Many of the Bill’s critics have pointed out that it has yet to provide an adequate funding model for NHI in South Africa.

Comrie said the lowest estimate for NHI currently is around R450 billion, which could go up to around R800 billion.

“We have around R260 billion already in the public sector healthcare budget. There’s no real move to budget for the additional at least R160 billion,” he said.

The CEO said he is also concerned that if this money is raised, the NHI Bill dictates that the control of that money will be under one minister – the Health Minister.

“We don’t believe the Minister of Health should have total control over that single pot of money,” Comrie said. 

“The easiest example to explain it is probably the example of Eskom – the fact that you have a single provider and distributor of electricity is exactly the template that the government is moving away from in terms of electricity provision.”

“Yet, in the healthcare sector, we’re doing exactly the opposite.”

Profmed CEO Craig Comrie

Comrie’s concerns mirror Wits School of Governance Professor Alex van den Heever, who said the possibilities for corruption in the government’s proposed NHI scheme are endless.

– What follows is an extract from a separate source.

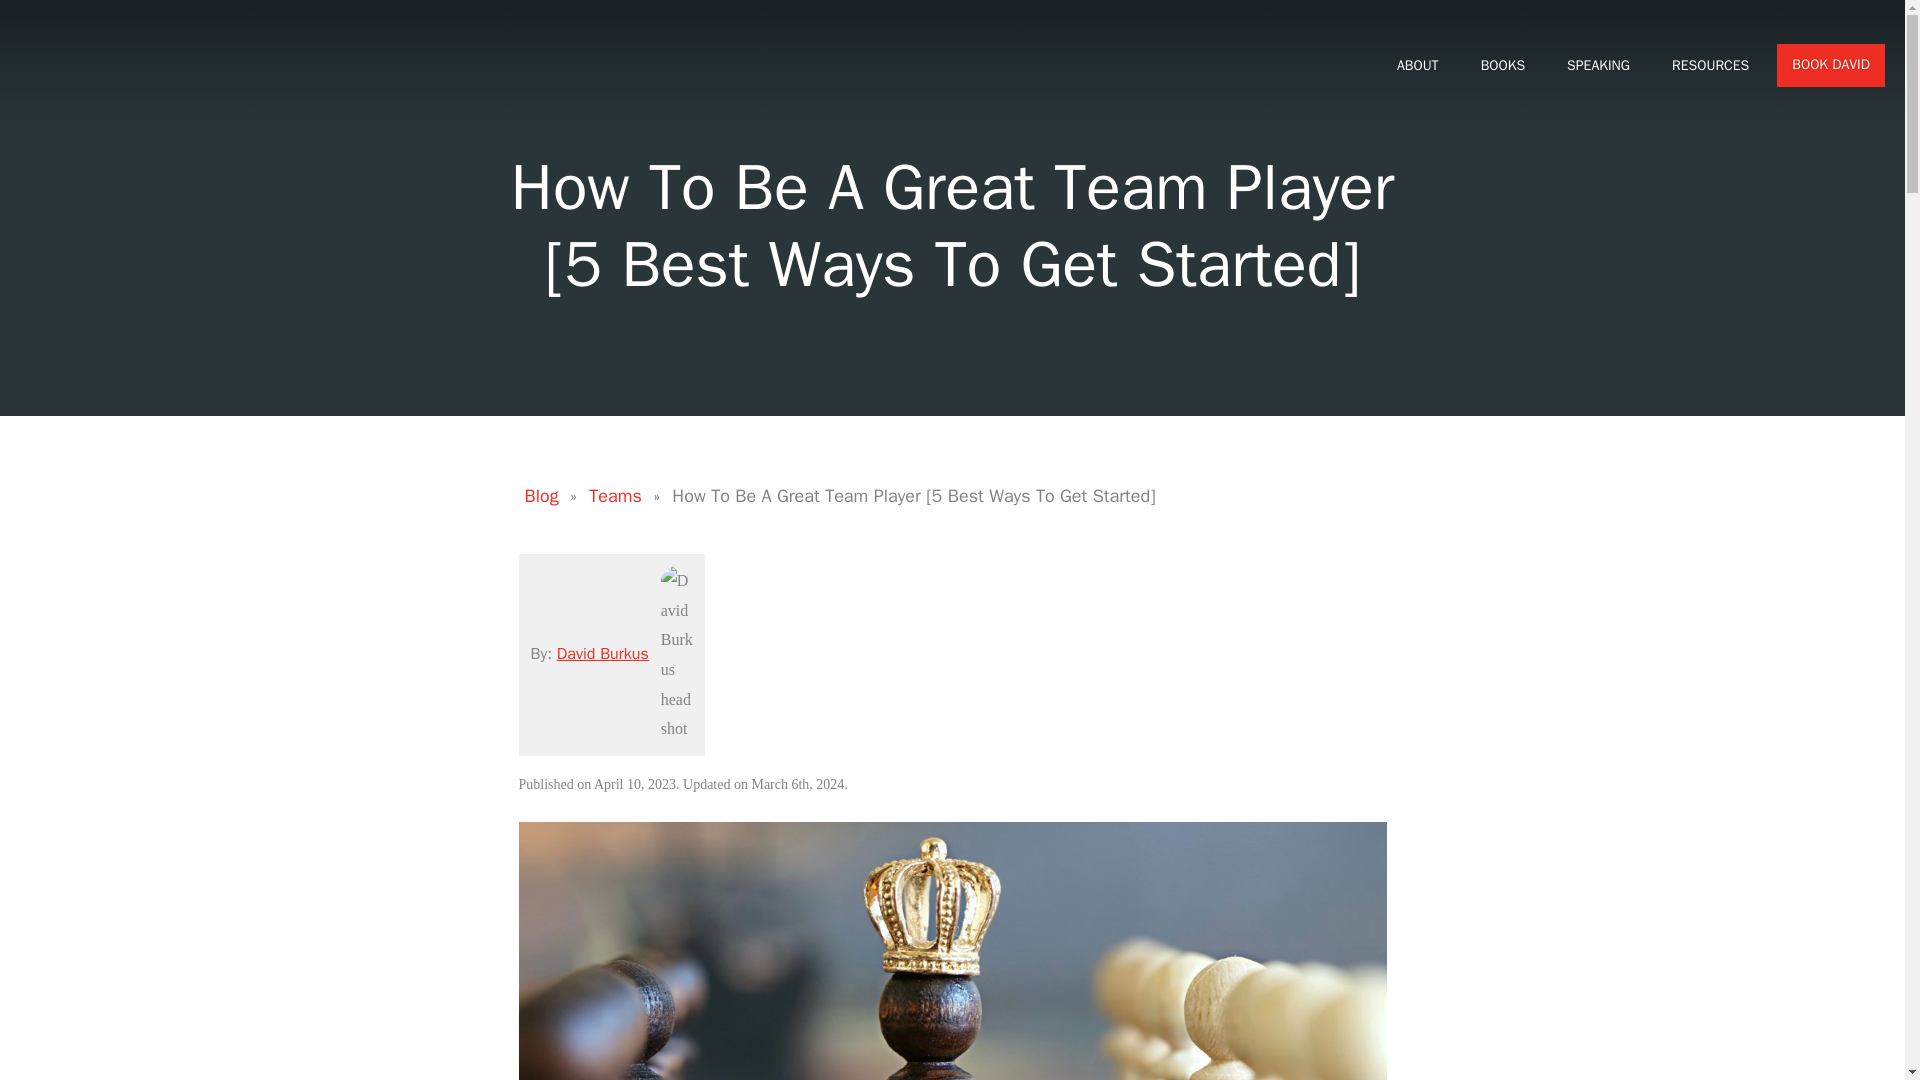 This screenshot has height=1080, width=1920. I want to click on BOOKS, so click(1502, 65).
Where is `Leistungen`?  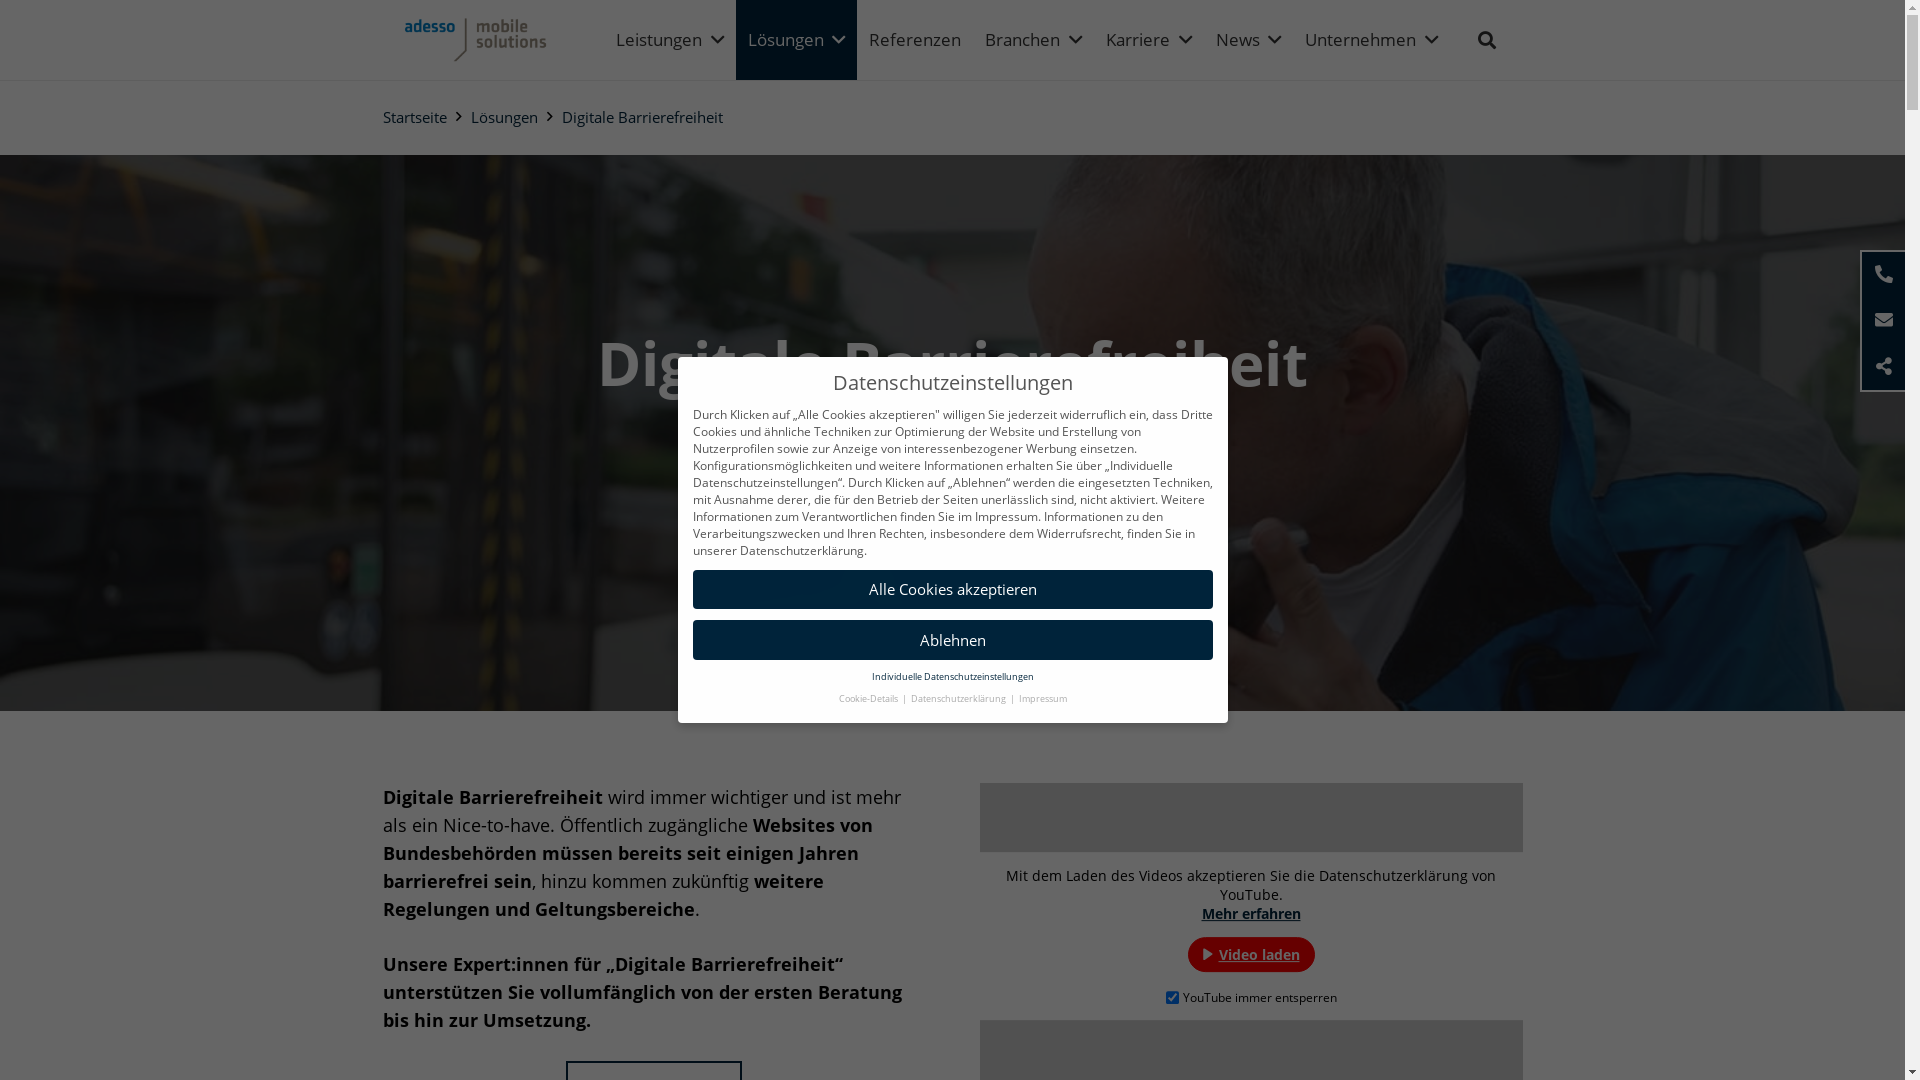
Leistungen is located at coordinates (670, 40).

“The concern is that the real reason for this is to consolidate power in one organisation that will result, in its ultimate form, in R600 billion being under the control of the health minister. That is just wrong,” Van den Heever said.

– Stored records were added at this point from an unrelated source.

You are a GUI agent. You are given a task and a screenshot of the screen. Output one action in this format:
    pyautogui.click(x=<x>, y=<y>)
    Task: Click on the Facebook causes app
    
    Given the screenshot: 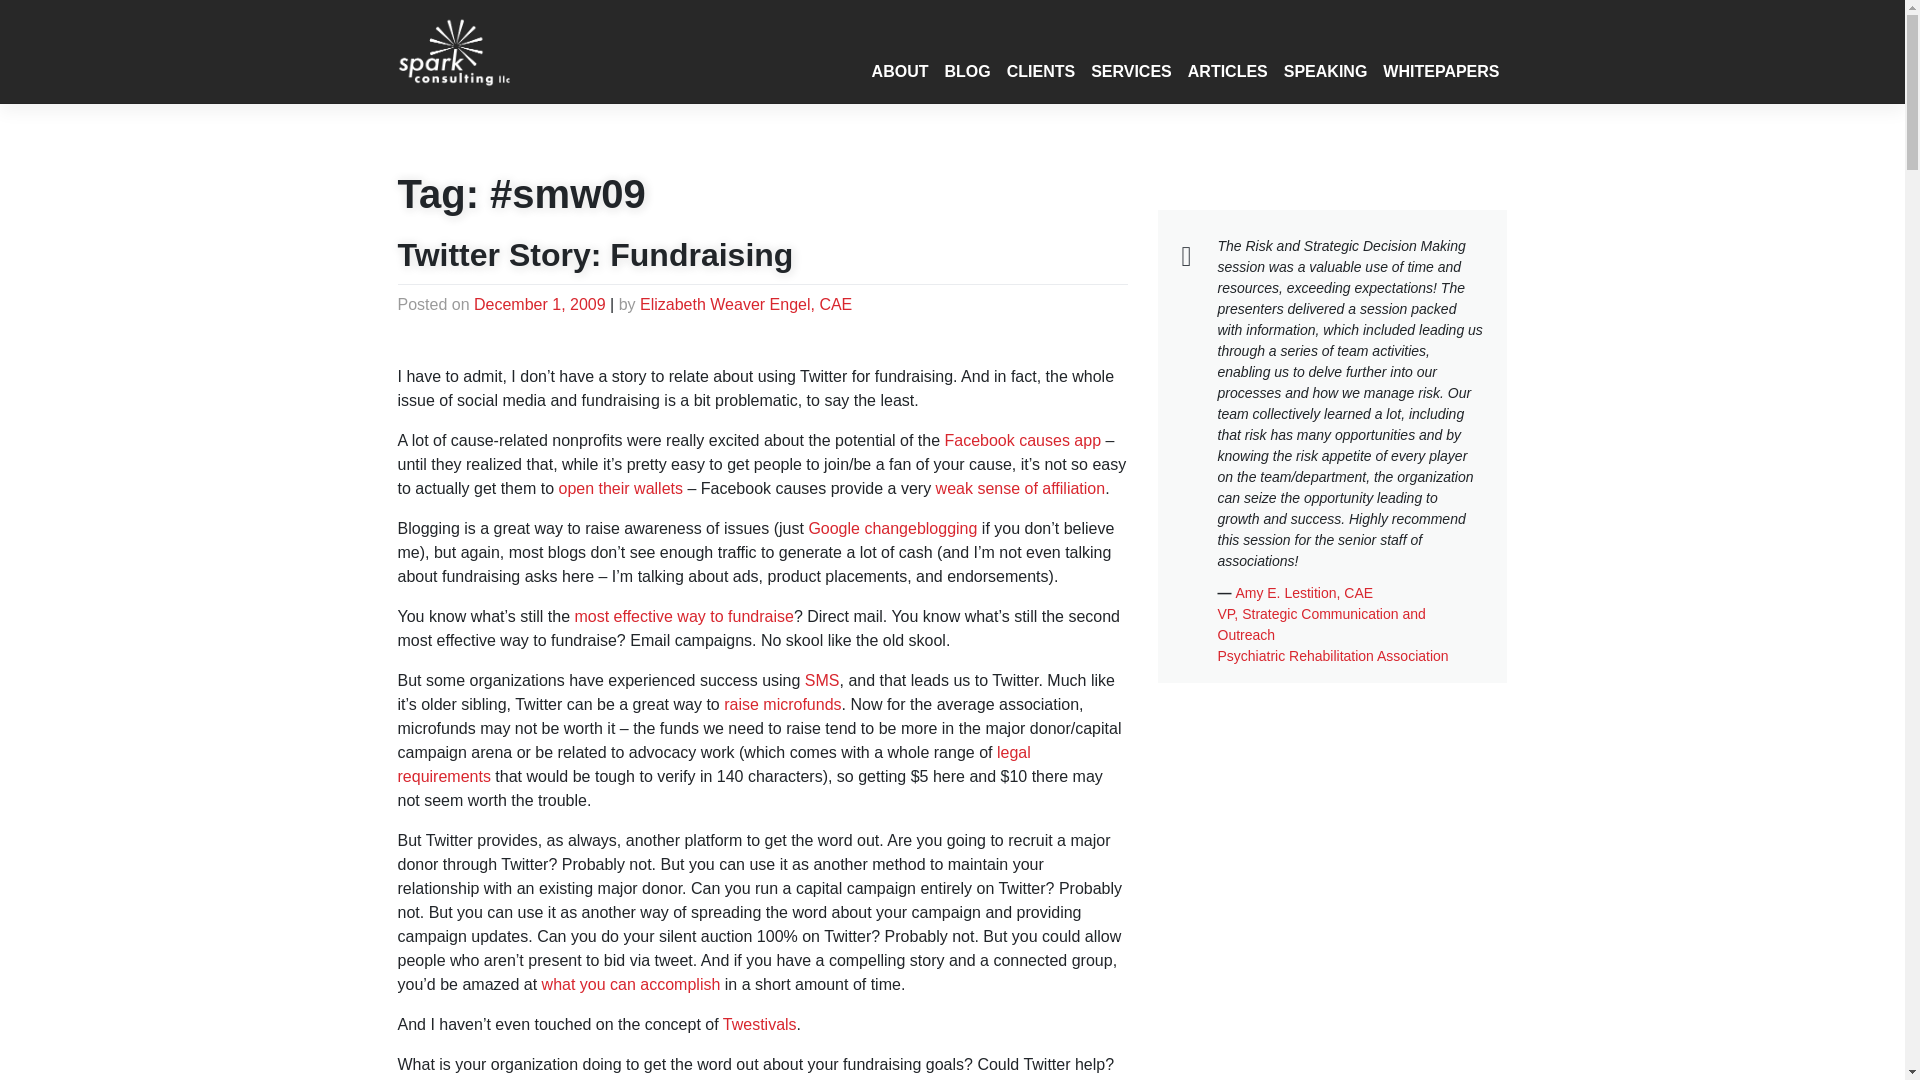 What is the action you would take?
    pyautogui.click(x=1022, y=440)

“It is the design that has collapsed pretty much everything that we have in the state at the moment.”

He explained that the main concern many people have about the NHI is the potential for rampant corruption. 

“The possibilities for corruption are endless. People are largely concerned because they feel this is the purpose behind it. That this is not intended to improve healthcare.”

“It is about vested interests who have an interest in essentially capturing parts of the state.”

He added that it would be naive to think otherwise. 

“The state remains captured. It is not a state that has moved away from systemic corruption. It is deeply embedded in the way everything operates at the moment.”

NHI

NHI in ‘safe hands’

Health Minister Joe Phaahla recently tried to downplay concerns over the NHI, shrugging off criticism from the private healthcare sector and those who believe the scheme will ultimately fall to government ineptitude.

He noted that fears that the government will be unable to manage nearly all healthcare in South Africa effectively are “overblown”.

“Those who fear that the NHI will become a state-owned enterprise, some say it will be an Eskom, let me tell you this – you can ask the Auditor-General, in this last audit, all public health entities either got clean audits or got unqualified audits, without exception,” he said.

“So, we can assure you that the NHI will be safe in our hands.”

Contrary to the minister’s comments, though, the Auditor-General’s (AG) report on national and provincial government performance assessment for the 2022/23 financial year – tabled in November 2023 – shows that Phaahla is being economical with the truth.

The AG’s report noted that a quarter of auditees in the year under review provided unreliable, incorrect or no evidence for the achievements they reported.

This included the National Department of Health, which had four disclaimed opinions and one outstanding audit out of 10. This is hardly “clean or unqualified audits, without exception”, as the minister posited.

In her report, the AG specifically called out the Health Department, noting that “health facilities are not coping with the demand for health services, and the safety and security of citizens and businesses are under threat”.

“We reported material findings on the performance reports of most departments in the education, health and human settlements sectors, with most of the worst audit outcomes – adverse and disclaimed opinions or conclusions – being in education and health.”